Figure 6

IFNβ-producing microglia act as orchestrators of myelin debris removal. a Representative immunofluorescent stainings of primary adult microglia prepared as described above. Cells were co-stained for YFP, pIRF7, and Mac3 together with DAPI. Mac3 and pIRF7 were depicted on separate images for better visualization. Scale bar represents 50 μm. b Scheme of the experimental setup. Primary microglia cells were isolated from IFNβ^mob/mob mice and treated with poly (I:C) for 24 h. Stimulated microglia (CD11b and CD45) were sorted by flow cytometry for YFP and labeled with DiD. For co-culture experiments YFP-positive and YFP-negative sorted microglia cells were transplanted onto demyelinated cerebellar slice cultures isolated from WT, IFNβ^−/− and IFNAR1^−/− mice.
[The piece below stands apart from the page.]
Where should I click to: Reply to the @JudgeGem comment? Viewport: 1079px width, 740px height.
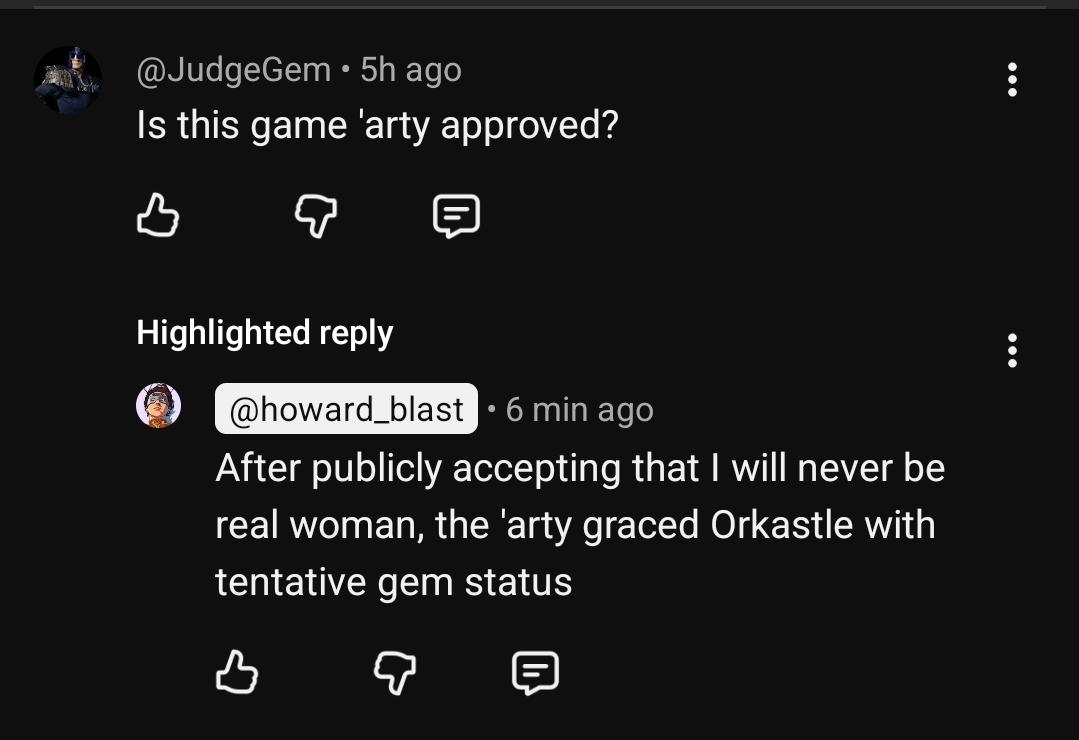coord(456,215)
Demyelination was performed one day prior of transplantation with LPC. c Representative image of transplanted DiD labeled microglia in close vicinity to endogenous microglia in the OSC. Scale bar represents 50 μm. d Representative images of YFP-negative (left) and YFP-positive (right) sorted microglia after transplantation onto demyelinated OSCs. Scale bar represents 50 μm. e Diagram shows intensity of immunostaining for MBP in OSCs from WT, IFNβ^−/− and IFNAR1^−/− mice transplanted with YFP-negative (white bars) and YFP-positive (black bars) microglia. The quantification of myelin debris in areas surrounding transplanted cells in demyelinated areas was performed by histological analysis of MBP intensity in 0.01 mm² with ImageJ software (n = 4 for WT; n = 3 for IFNβ^−/− and n = 3 for IFNAR1^−/−). Data shown as mean + SEM. Statistical significance was determined by Student’s t test with *p < 0.05.